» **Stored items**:

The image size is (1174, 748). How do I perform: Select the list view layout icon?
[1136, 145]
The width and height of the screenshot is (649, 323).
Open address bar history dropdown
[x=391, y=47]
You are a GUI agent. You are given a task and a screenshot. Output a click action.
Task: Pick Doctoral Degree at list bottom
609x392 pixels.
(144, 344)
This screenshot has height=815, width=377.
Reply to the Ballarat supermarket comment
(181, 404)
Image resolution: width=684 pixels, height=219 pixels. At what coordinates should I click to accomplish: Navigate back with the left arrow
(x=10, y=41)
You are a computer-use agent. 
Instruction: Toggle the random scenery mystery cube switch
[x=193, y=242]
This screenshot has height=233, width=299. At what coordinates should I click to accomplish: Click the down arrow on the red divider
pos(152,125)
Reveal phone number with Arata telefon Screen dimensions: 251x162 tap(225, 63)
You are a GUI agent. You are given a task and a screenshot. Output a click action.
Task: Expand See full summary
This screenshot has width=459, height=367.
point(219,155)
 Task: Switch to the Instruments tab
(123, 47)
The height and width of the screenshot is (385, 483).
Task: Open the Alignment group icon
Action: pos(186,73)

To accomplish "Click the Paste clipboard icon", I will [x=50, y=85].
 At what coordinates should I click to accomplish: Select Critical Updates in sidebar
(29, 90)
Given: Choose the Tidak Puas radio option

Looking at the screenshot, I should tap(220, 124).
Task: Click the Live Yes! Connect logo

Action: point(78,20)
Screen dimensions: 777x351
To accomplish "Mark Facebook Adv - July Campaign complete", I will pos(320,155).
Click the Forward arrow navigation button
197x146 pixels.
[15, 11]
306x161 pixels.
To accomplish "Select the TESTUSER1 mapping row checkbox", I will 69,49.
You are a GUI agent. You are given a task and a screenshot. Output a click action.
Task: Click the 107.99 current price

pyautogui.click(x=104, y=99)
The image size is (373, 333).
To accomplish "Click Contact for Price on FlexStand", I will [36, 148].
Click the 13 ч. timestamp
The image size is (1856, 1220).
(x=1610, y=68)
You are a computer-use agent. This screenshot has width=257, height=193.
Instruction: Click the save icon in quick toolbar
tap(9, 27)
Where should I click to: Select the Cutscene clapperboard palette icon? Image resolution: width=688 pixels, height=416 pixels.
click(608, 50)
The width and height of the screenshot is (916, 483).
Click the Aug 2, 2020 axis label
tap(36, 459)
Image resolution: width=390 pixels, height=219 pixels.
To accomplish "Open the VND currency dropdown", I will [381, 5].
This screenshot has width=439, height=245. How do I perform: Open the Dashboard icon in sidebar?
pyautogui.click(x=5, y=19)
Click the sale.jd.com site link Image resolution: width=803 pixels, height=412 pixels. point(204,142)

» **ASSIGNMENT**:
Looking at the records above, how many lines contain "computer"? Only the number is needed.

» **ANSWER AREA**:
2